The recent troubles of Indian business tycoons Gautam Adani and Anil Agarwal have put a spotlight on the challenges facing India's corporate sector. Agarwal's Vedanta Resources is struggling with a pile of debt, including a $1 billion bond due in January, and his recent attempt to trim the load has upset the one partner he can't afford to annoy: the Indian government.
His plan to sell mining interests in South Africa and Namibia to Hindustan Zinc was blocked by New Delhi, which still owns about 30% of the firm. This presents two problems for Agarwal: the potential impairment of his ability to pay down debt and the risk of incurring the government's displeasure.
Agarwal's challenge is not only financial but also political, as he is planning to partner with Taiwan's Foxconn Technology Group for a $19 billion semiconductor factory. The project is being watched closely by opposition politicians in neighboring Maharashtra who have questioned Vedanta's involvement, citing its lack of chipmaking competence.
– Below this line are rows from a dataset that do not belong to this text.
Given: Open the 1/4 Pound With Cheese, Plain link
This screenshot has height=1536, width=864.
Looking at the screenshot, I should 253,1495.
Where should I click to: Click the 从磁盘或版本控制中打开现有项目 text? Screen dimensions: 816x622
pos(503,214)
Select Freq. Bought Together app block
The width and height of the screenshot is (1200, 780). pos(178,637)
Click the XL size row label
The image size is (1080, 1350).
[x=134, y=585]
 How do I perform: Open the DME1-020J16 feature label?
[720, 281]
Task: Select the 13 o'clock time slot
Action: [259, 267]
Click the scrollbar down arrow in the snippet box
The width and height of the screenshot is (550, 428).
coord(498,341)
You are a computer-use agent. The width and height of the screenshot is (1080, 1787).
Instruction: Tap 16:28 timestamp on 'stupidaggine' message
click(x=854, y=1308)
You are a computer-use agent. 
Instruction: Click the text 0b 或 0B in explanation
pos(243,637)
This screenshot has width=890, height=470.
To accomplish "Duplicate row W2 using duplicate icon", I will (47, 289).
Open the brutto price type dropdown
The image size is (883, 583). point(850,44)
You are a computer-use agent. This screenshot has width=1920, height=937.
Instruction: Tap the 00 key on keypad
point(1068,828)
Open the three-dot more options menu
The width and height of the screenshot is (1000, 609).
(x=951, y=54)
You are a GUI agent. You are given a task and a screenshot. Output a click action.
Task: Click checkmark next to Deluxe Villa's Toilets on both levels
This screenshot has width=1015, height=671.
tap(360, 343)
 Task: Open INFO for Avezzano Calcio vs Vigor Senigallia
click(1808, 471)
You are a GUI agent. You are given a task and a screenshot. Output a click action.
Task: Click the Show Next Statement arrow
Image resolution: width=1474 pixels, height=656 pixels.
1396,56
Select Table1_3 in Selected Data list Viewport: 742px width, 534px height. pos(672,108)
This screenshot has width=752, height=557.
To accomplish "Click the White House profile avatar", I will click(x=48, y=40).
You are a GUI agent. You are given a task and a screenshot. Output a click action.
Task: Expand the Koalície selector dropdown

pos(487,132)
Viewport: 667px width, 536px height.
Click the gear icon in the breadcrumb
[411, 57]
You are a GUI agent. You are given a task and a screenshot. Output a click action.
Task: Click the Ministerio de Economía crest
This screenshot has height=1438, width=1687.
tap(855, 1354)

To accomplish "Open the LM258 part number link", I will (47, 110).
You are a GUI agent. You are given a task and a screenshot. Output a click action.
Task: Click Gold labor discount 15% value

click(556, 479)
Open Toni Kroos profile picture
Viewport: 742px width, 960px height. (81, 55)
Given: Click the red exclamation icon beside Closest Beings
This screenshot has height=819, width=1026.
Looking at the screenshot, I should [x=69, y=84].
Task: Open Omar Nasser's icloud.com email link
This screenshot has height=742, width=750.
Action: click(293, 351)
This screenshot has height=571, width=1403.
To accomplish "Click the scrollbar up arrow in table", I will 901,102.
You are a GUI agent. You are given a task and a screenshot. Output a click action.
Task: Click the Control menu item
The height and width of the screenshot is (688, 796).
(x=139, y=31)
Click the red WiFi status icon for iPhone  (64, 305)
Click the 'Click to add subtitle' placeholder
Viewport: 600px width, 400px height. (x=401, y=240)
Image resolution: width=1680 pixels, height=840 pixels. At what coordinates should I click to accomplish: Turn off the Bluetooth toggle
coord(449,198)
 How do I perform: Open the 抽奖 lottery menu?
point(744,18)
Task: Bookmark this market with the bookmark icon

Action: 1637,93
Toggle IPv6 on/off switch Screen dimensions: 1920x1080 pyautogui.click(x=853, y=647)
The upcoming general elections in India also add to the political uncertainty.
In a time when public scrutiny of corporate dealings is increasing, Agarwal's top priority should be to stay out of the headlines. A legal skirmish with the government is no strategy for keeping one's head under the parapet. As India's economy recovers from the pandemic, it will be interesting to see how Agarwal and other Indian business magnates navigate the challenges ahead.